**How to complete this task:**
Once you reach the line containing "Click the gears icon on the borrow list panel" in the data below, restate each line word for word up to and including the one containing "This screenshot has width=1099, height=694.".

**Record excerpts:**
_____
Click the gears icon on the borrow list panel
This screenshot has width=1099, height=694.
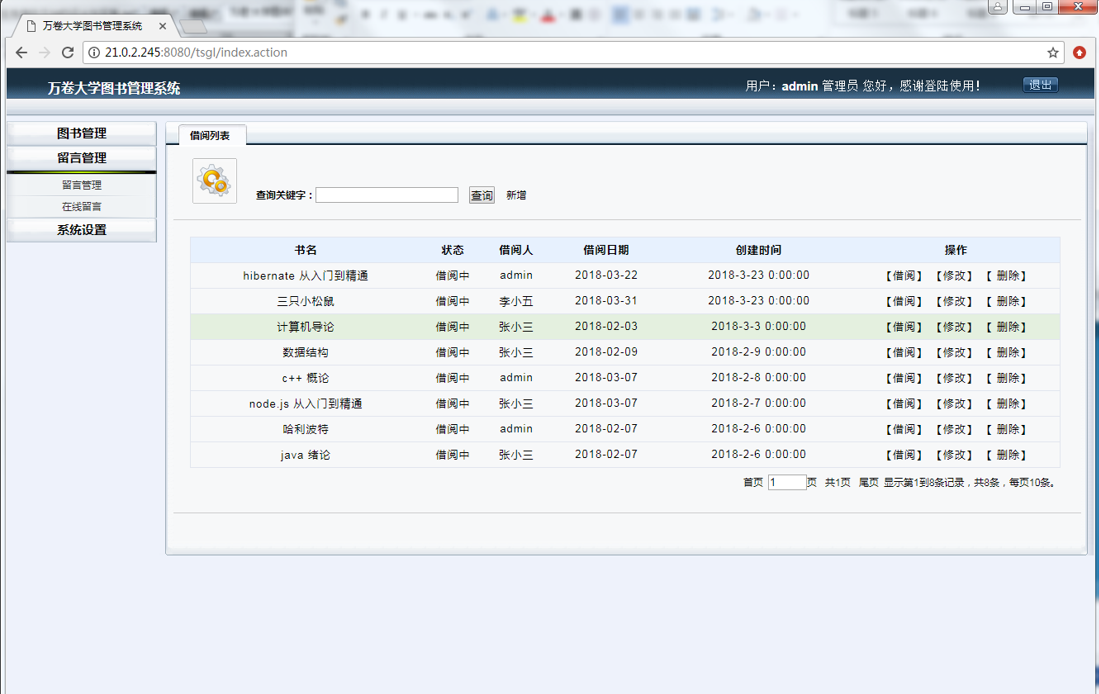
_____
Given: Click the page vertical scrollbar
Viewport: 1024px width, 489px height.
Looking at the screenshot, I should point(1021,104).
_____
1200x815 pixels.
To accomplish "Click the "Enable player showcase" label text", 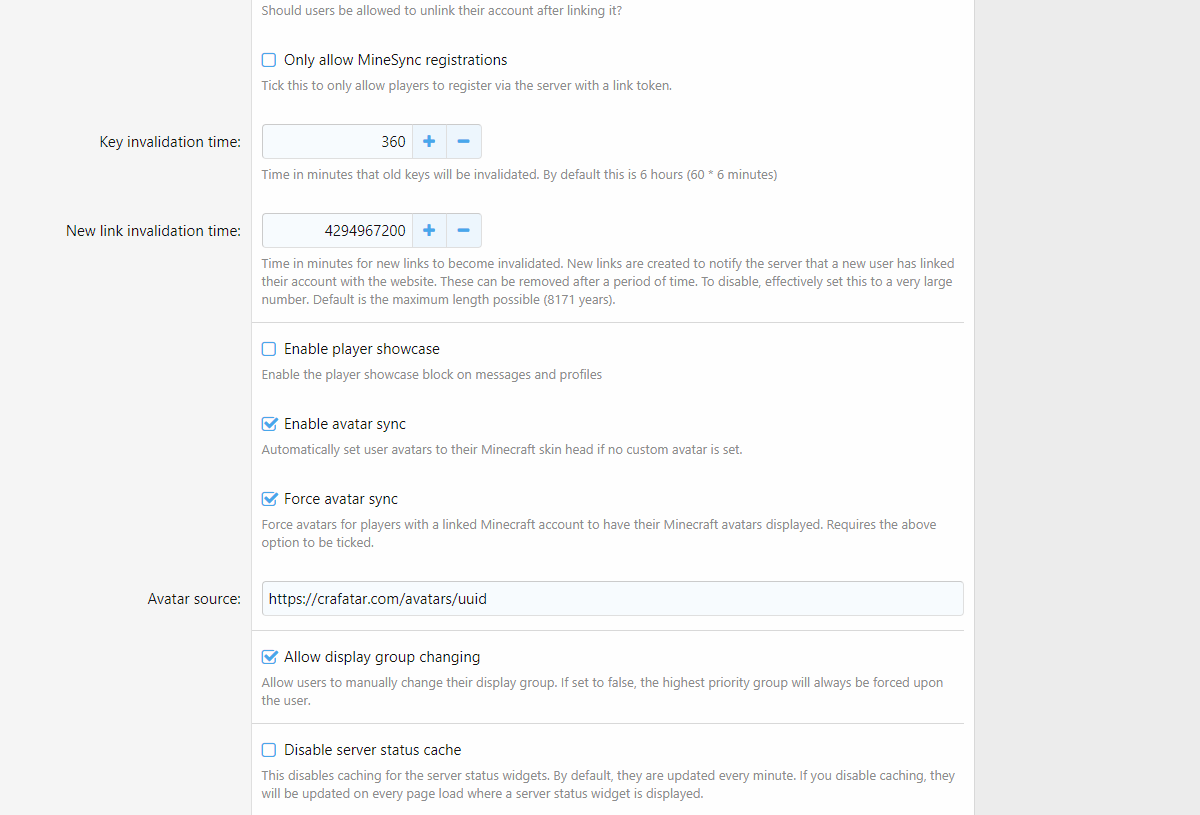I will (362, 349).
_____
**Expected output:**
Click the gears icon on the borrow list panel
This screenshot has width=1099, height=694.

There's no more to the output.